• _What is needed_
What needs reproducing is the run of lines in the data below starting at the line with "Where should I click to: Select" and ending at the line with "Where should I click to: Launch", both ends included. Copy it exactly, without pictures, and add nothing.

** Opening Records for processing block **

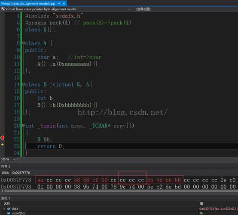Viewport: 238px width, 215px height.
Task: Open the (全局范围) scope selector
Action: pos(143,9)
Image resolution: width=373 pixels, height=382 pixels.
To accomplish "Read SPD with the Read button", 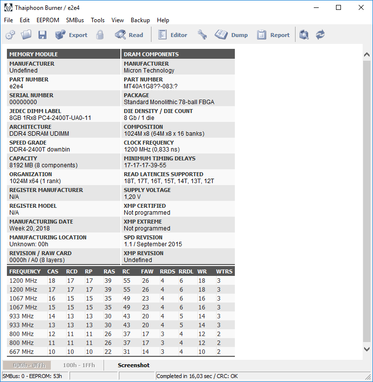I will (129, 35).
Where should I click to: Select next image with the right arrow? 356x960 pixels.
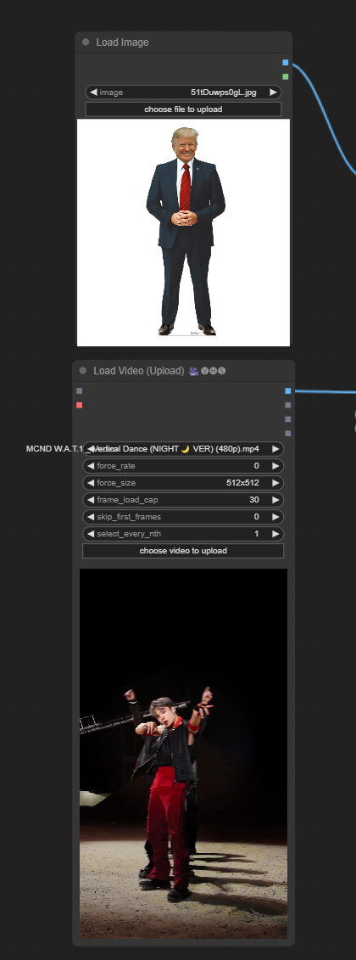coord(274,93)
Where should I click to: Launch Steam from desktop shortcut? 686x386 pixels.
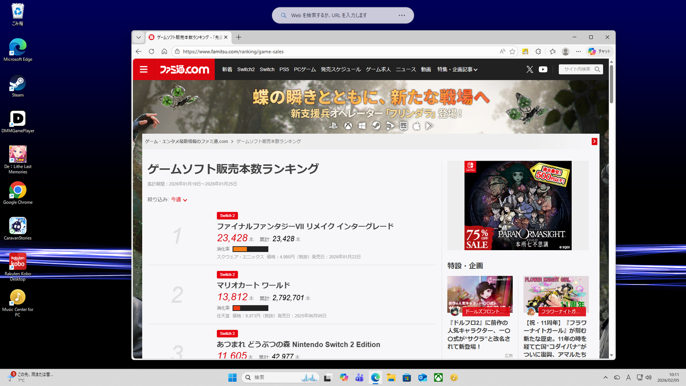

** Closing Records for processing block **
** Opening Records for processing block **

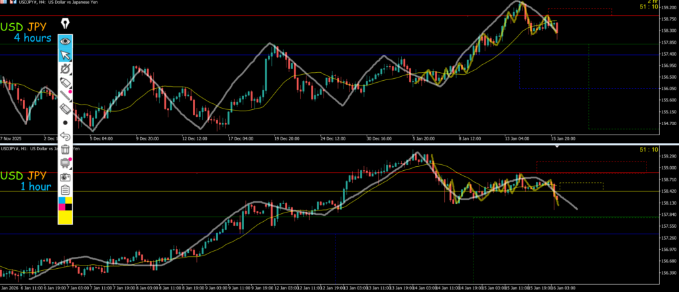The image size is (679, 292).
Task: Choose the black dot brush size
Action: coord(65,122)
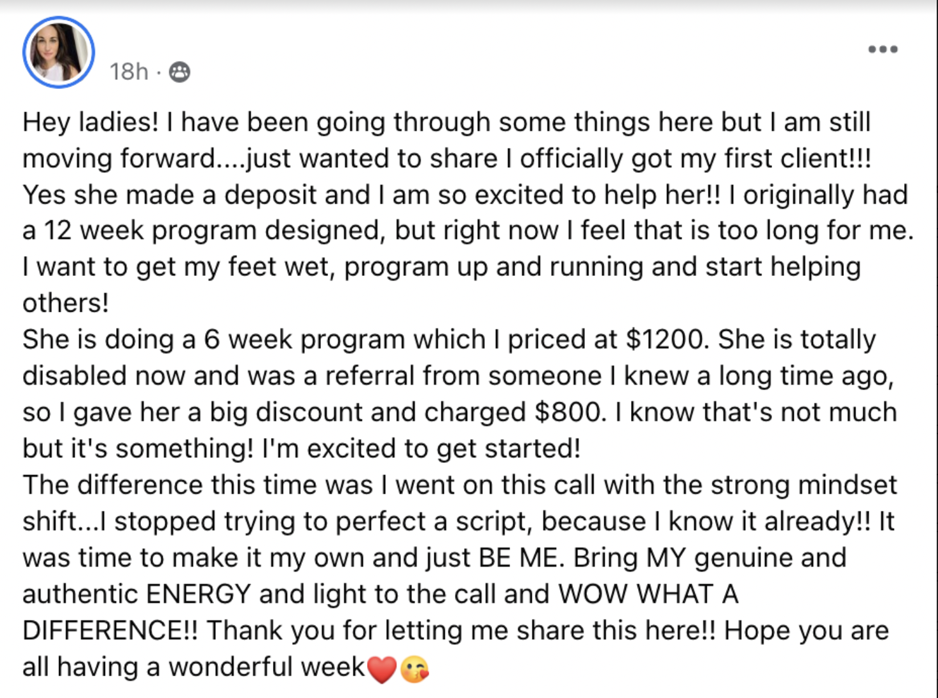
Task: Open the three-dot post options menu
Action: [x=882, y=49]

** Closing Records for processing block **
** Opening Records for processing block **

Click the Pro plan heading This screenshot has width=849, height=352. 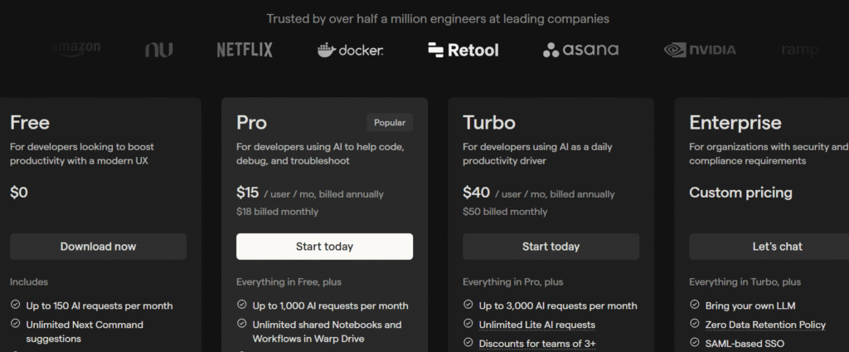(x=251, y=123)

** Closing Records for processing block **

• _Answer for this exercise_
Where should I click to: Select next image with the right arrow? 356x960 pixels.
coord(274,93)
Where should I click to: Launch Steam from desktop shortcut? 686x386 pixels.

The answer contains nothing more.